[Begin]

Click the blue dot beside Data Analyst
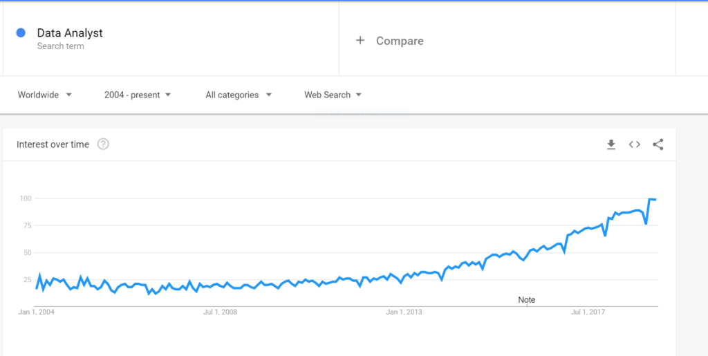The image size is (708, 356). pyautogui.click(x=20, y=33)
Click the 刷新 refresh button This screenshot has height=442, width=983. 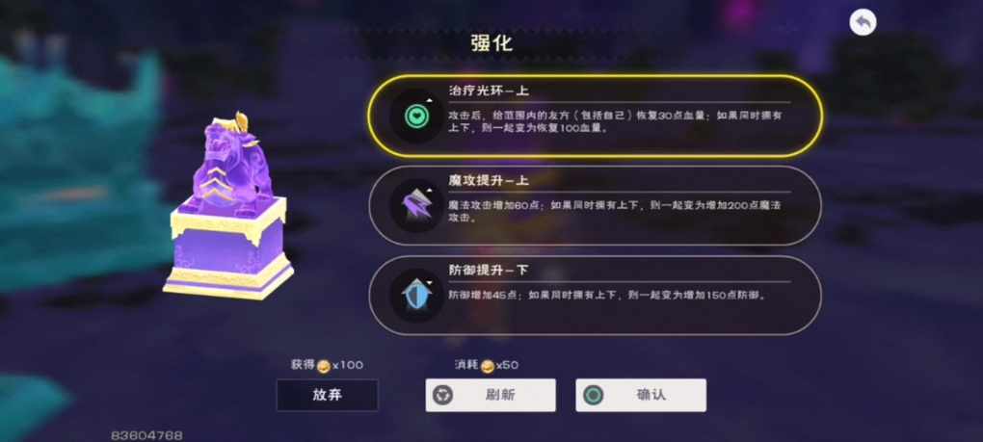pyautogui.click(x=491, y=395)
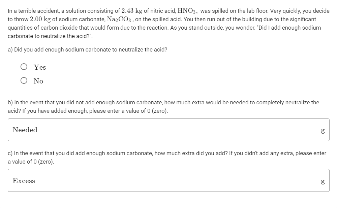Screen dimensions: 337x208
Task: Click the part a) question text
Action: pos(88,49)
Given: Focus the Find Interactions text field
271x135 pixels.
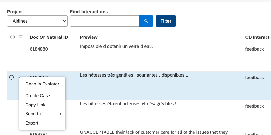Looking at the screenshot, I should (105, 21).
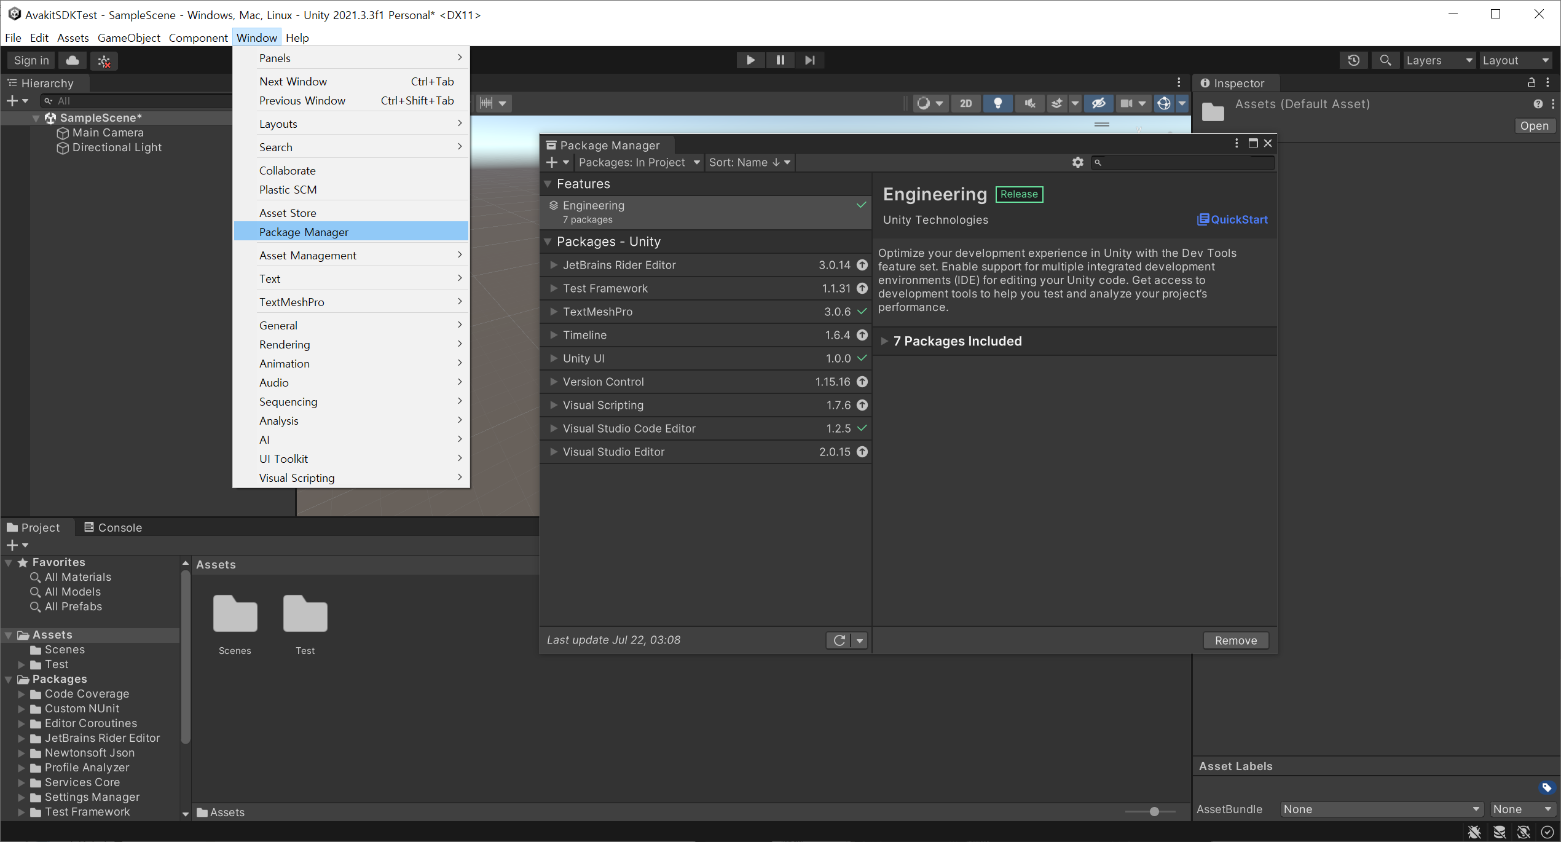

[End]

Retype the rows from the line containing "Given: Focus the Find Interactions text field" through the end of the rows, leaving out the pictures.

## Right answer
Given: Focus the Find Interactions text field
271x135 pixels.
Looking at the screenshot, I should (105, 21).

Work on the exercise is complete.